Your glutes, which happen to be your body’s largest and most powerful muscle group, deserve more attention. Generally called the “posterior chain,” your glutes contract to help move your hips, powering you up, down, and every direction in between. Another awesome fact about the glutes? Since they’re so large, working them helps increase your metabolic rate as well – major bonus.
Too many people sit on their butts way too long throughout the day. Some men think that general lower body exercises take care of the glutes, so there’s no need to focus on them – they’re wrong. It’s about time you start giving your backside the attention it deserves. You’ll feel stronger, your pants will fit better, and you’re box jumps will be more powerful than ever.

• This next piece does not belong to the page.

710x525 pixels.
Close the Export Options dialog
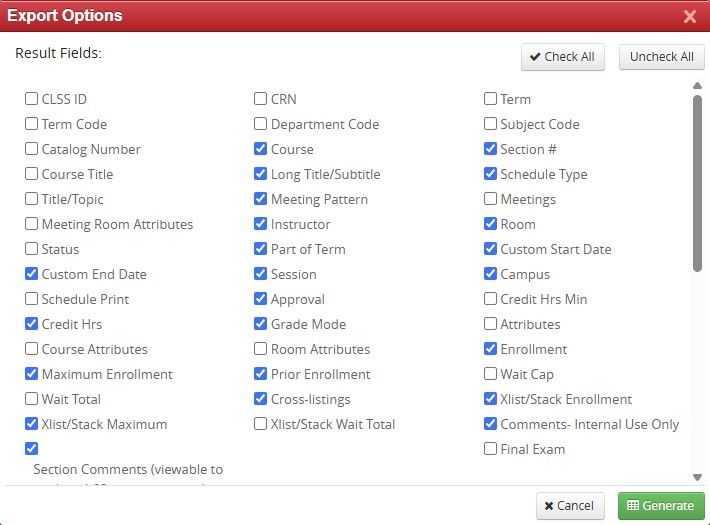click(690, 16)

We’ve rounded up the five best exercises to build your glutes
Barbell hip thrust. The barbell hip thrust could be the king of all glute exercises, activating both the upper and lower glutes more than any other exercise. Place your back up against a bench with your knees bent and feet on the floor. Put a padded (the more padding, the better), loaded barbell across your hips. Squeeze your glutes and push up through your heels until your thighs are parallel with the floor. Lower down slowly and repeat however many designated reps you’d like.

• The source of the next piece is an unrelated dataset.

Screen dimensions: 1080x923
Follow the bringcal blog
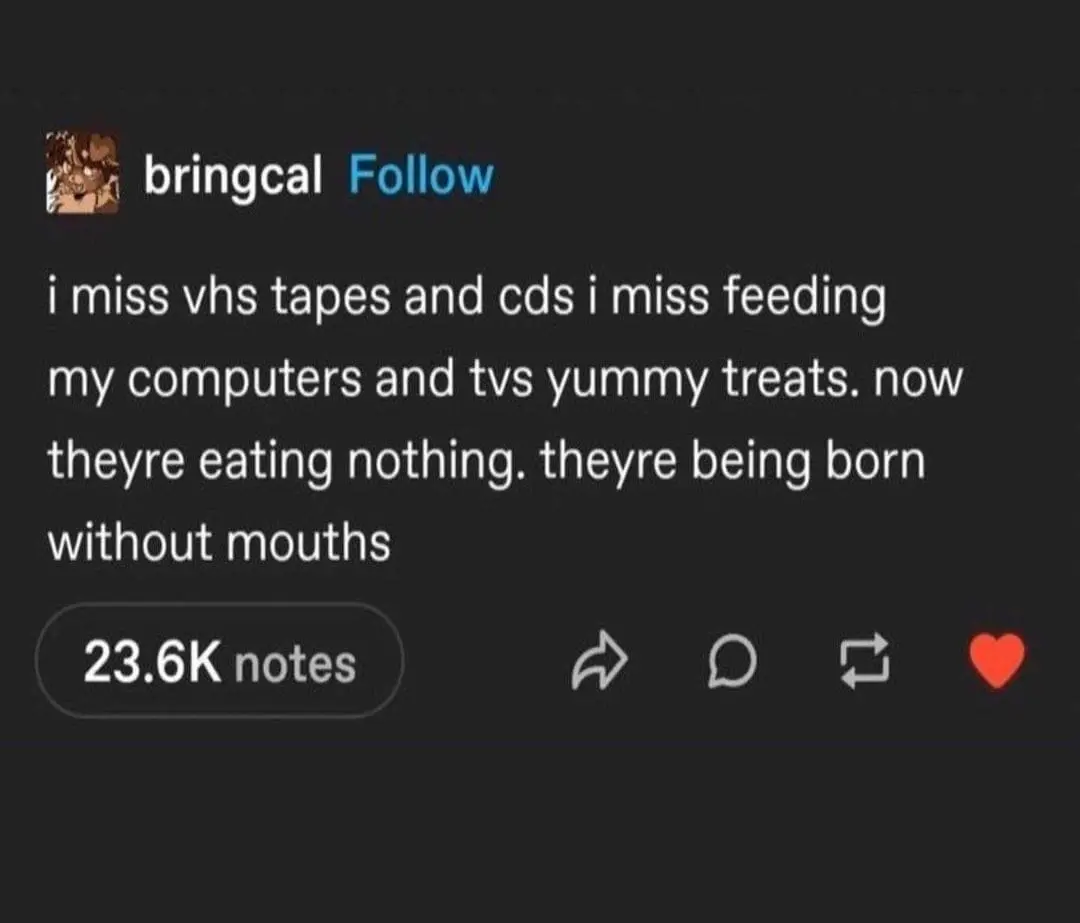click(420, 176)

Barbell squat. You can’t argue with a squat when it comes to building muscle mass in your posterior chain. Yes, it’s a quad-heavy exercise but it helps build your backside as well. Hold a barbell across your back with an overhand grip. Keeping your chest high and your head up, push your hips back, and bend your knees until your thighs are at least parallel to the floor. Make sure your knees never pass your toes, push back up to the starting position, and repeat.
Barbell deadlift. The deadlift is a fantastic glute exercise because it works the entire backside of the body. Perfecting this move will definitely help with a more ‘sculpted’ look of your rear end. Load a barbell then roll it against your chins. Bend at your hips and knees to lower down and grab the barbell with an overhand grip, hands at shoulder-width. With your back naturally arched, pull your torso up and thrust your hips forward as you stand up with the barbell. Squeeze your glutes tightly at top then lower back down. Repeat.
Walking single-leg Romanian deadlift. Another take on the effective deadlift, this move is sure to get those glutes fired up and burning. Grab a dumbbell in each hand and step forward with your left leg so you enter a split-stance position. Keeping the front knee bent slightly, bend at the hips as much as you can without losing the arch in your bag. Your dumbbells will be on either side of your front foot. Engaging those glutes, straighten your torso up and step forward with the opposite leg. Repeat the moves for the desired amount of reps.
Bulgarian split squat. The Bulgarian split squat causes little tears in your glute muscles as you lower down. Your body repairs them over a few days, making your muscle fibres bigger and stronger than before. Hold a barbell on your back as if you were about to do a squat. Rest the top of your right foot on a bench behind you, then bend your knee down to 90-degrees. Bend your left knee to lower your body until your right knee nearly touches the floor, making sure your torso is upright the whole time. Push back up through your heel and repeat for however many reps you’d like, then repeat on the other side. You can also perform this exercise with dumbbells in each hand.
It’s time to wake up those glutes - add these moves to your workout routine!